- EXCERPTED PASSAGE -
One key source of variability is random dopant fluctuation (RDF), where the discrete and stochastic nature of dopant atoms in the transistor channel leads to unpredictable threshold voltage shifts. Similarly, line-edge roughness (LER) causes variations in transistor gate dimensions, further affecting drive strength and switching speed. Other contributors include oxide thickness variations, work-function fluctuations, and stress-induced mobility changes.

These variations are especially consequential for analog and mixed-signal circuits, where performance often hinges on precise matching of components and predictable analog behavior.[2][3] For example, mismatch in current mirrors or differential pairs can lead to significant gain errors or offset voltages, degrading circuit accuracy. Moreover, high-speed or high-frequency circuits—such as those in RF applications—are vulnerable to parasitic variation and layout-dependent effects, making yield degradation even more pronounced.

- TASK OBJECTIVE -
In the passage on transistor variability, what does line-edge roughness cause? None of the lines have any connection to the passage on transistor variability.

- RECORDS PROVIDED -
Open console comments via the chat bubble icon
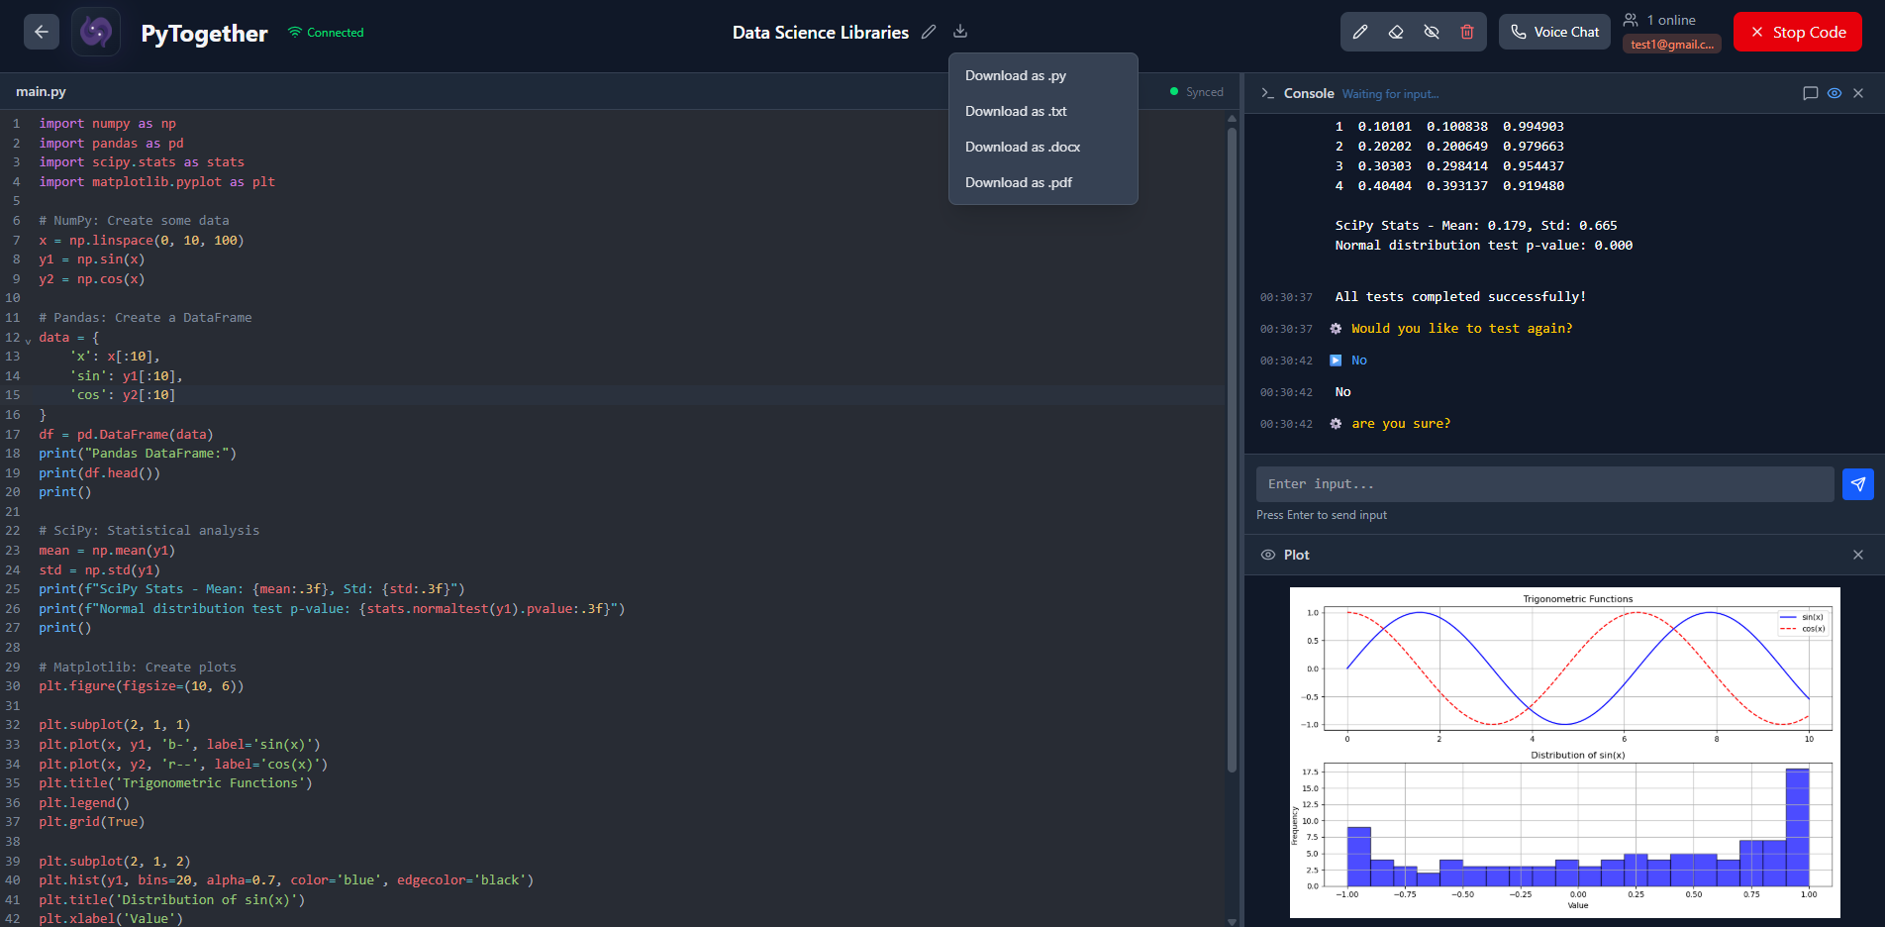This screenshot has height=927, width=1885. pos(1810,93)
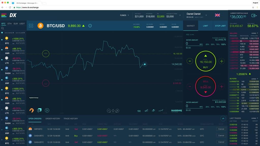Zoom out of the chart with minus icon
The image size is (260, 146).
coord(109,110)
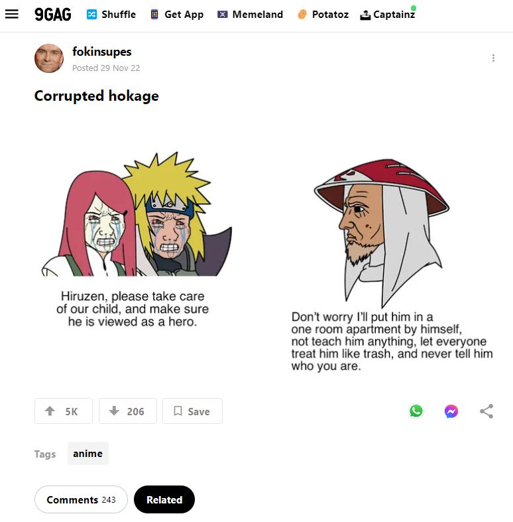Upvote the Corrupted hokage post
The width and height of the screenshot is (513, 522).
(64, 411)
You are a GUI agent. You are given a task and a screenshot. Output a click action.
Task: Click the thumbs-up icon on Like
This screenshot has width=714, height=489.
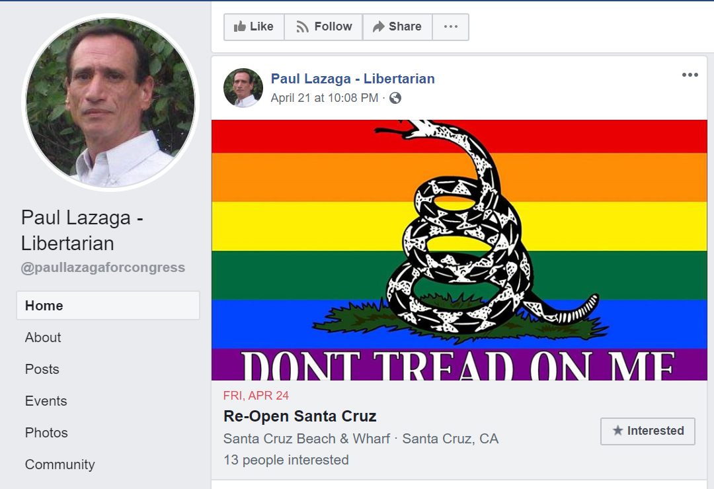[239, 26]
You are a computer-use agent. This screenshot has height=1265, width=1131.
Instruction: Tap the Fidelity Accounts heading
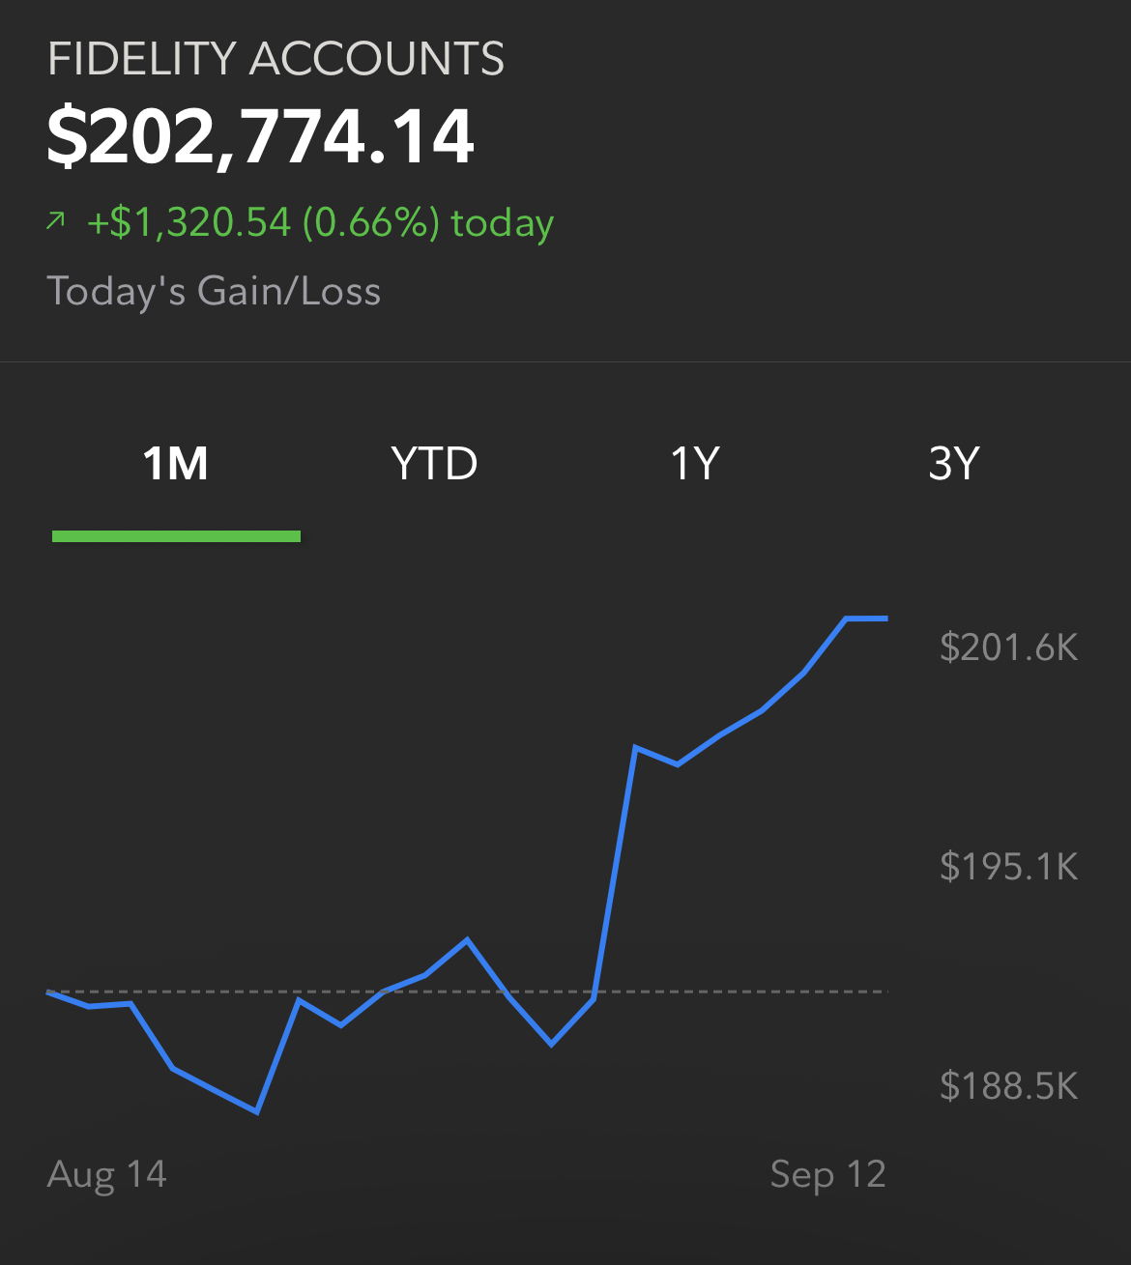pos(276,59)
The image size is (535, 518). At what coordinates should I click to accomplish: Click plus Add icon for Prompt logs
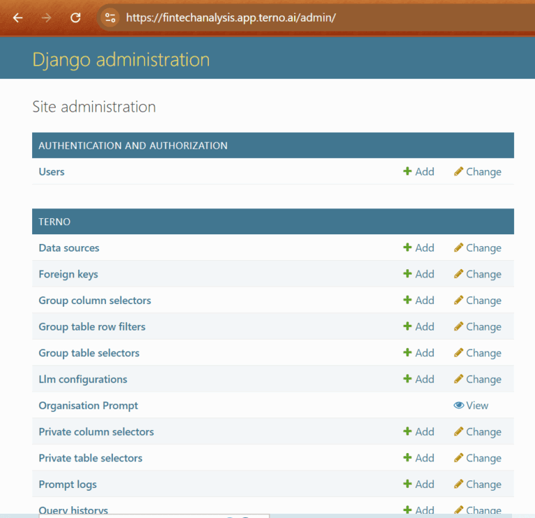408,485
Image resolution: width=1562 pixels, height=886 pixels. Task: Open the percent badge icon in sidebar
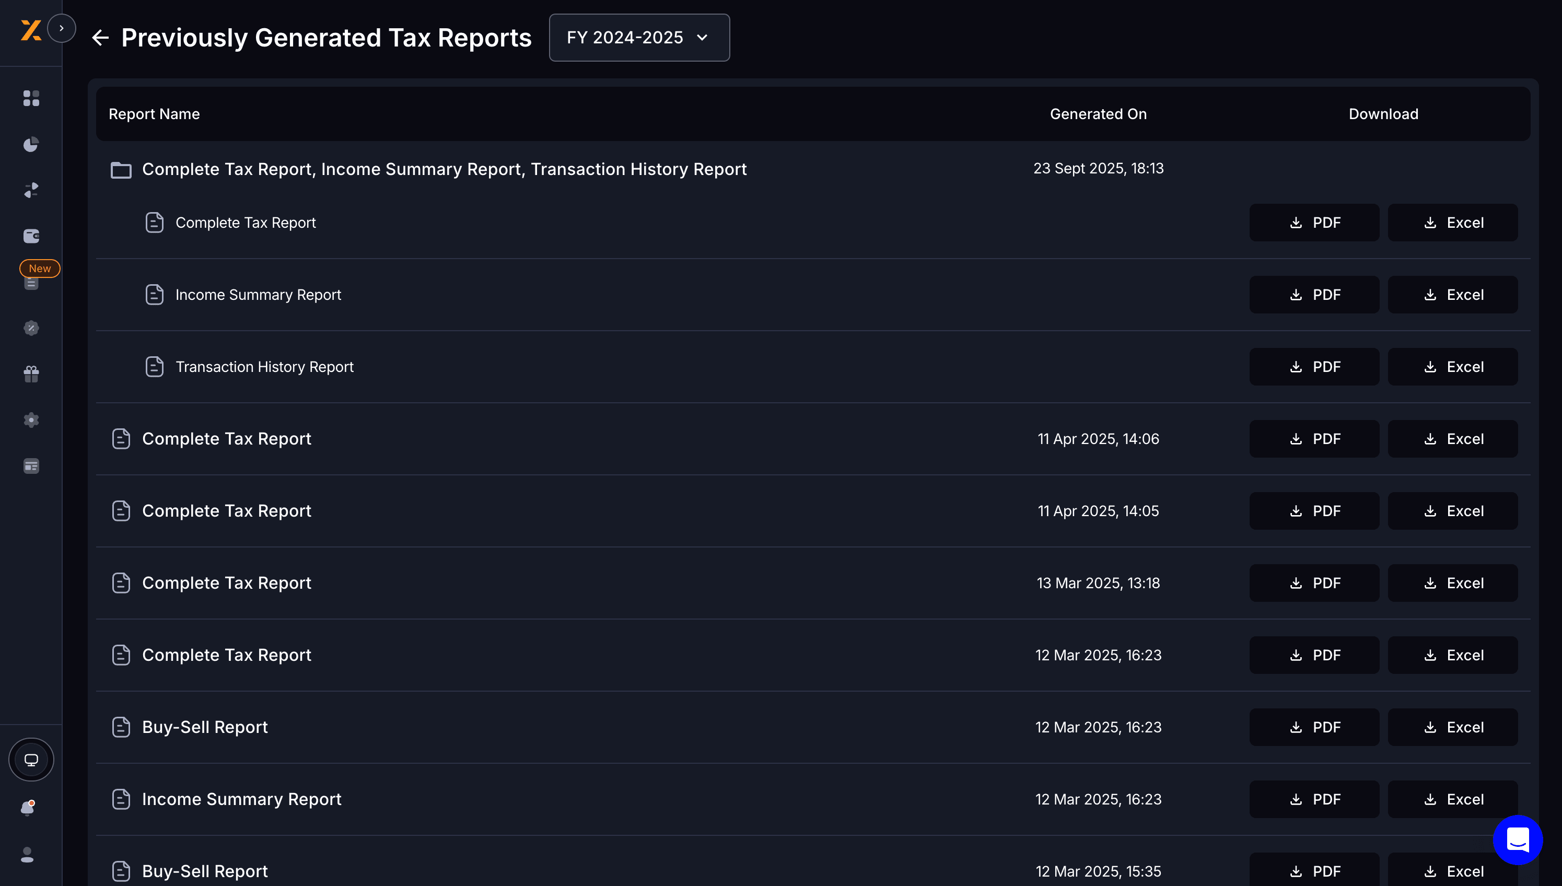point(31,328)
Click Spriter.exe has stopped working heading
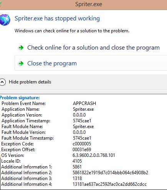Image resolution: width=167 pixels, height=190 pixels. click(x=57, y=18)
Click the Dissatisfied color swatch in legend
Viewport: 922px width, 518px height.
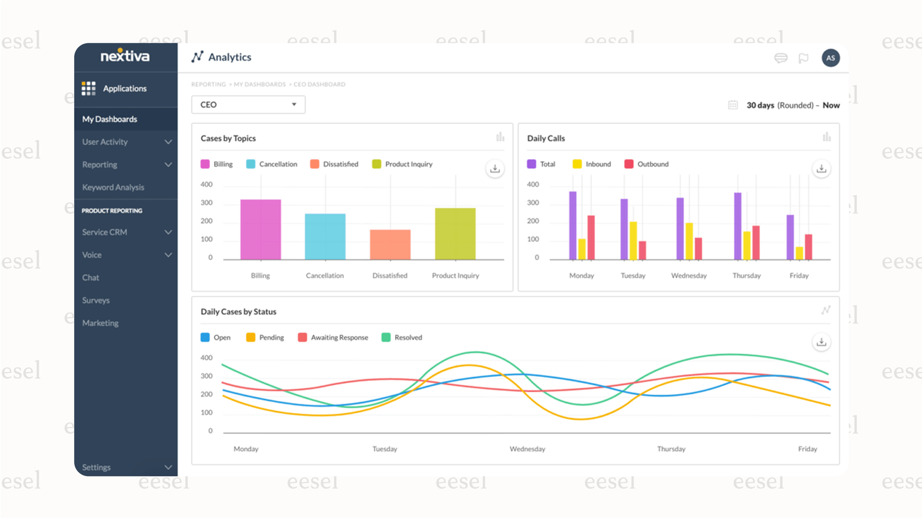click(314, 163)
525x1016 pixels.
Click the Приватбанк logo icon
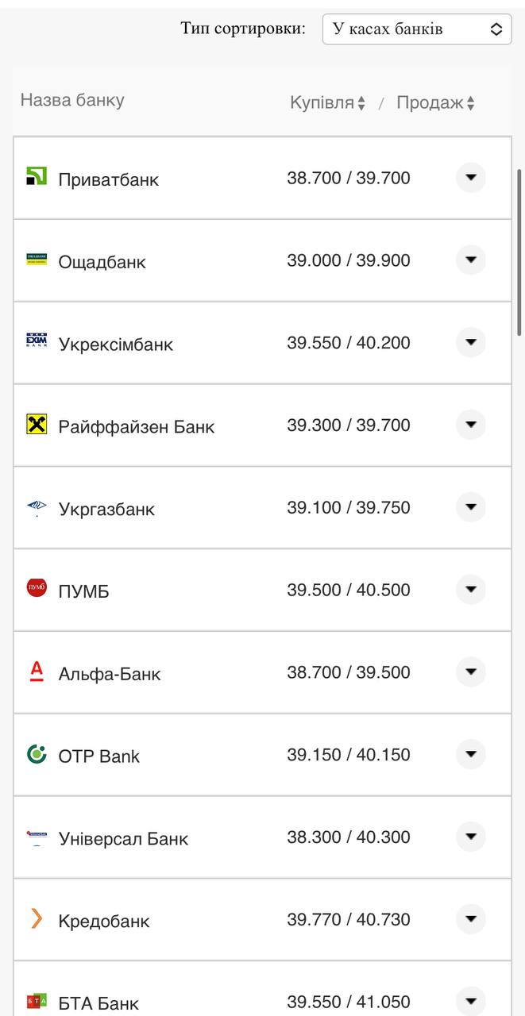[x=37, y=177]
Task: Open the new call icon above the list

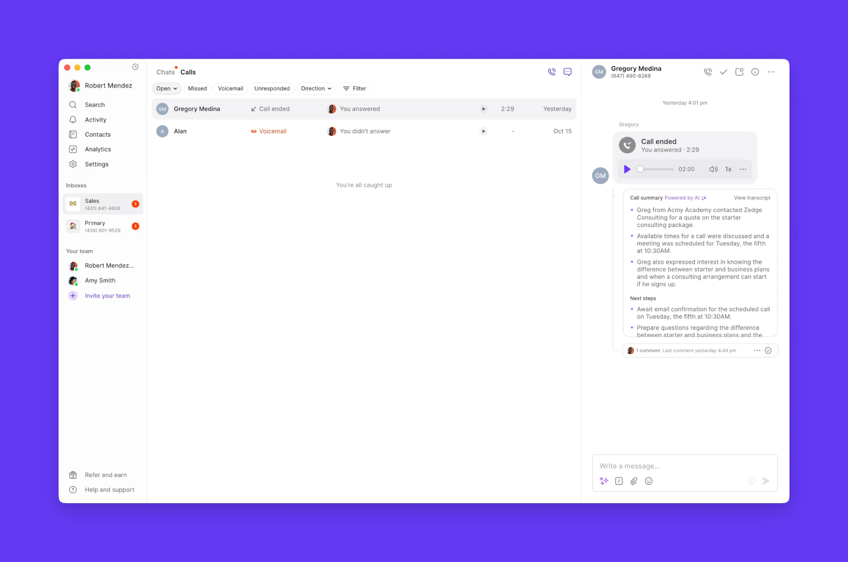Action: (551, 72)
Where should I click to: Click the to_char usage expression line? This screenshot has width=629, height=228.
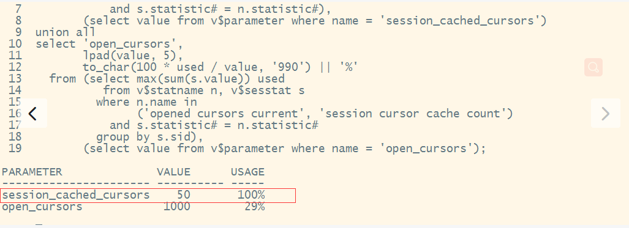220,67
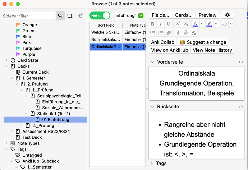Screen dimensions: 248x170
Task: Insert an unordered bullet list
Action: [153, 33]
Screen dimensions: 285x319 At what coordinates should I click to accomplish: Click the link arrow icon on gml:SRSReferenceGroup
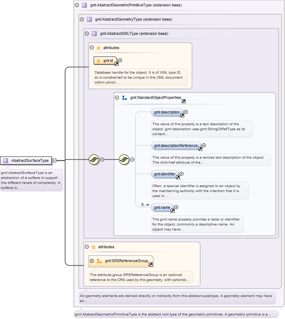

- OUTPUT FOR THIS TASK -
It causes variations in transistor gate dimensions, further affecting drive strength and switching speed.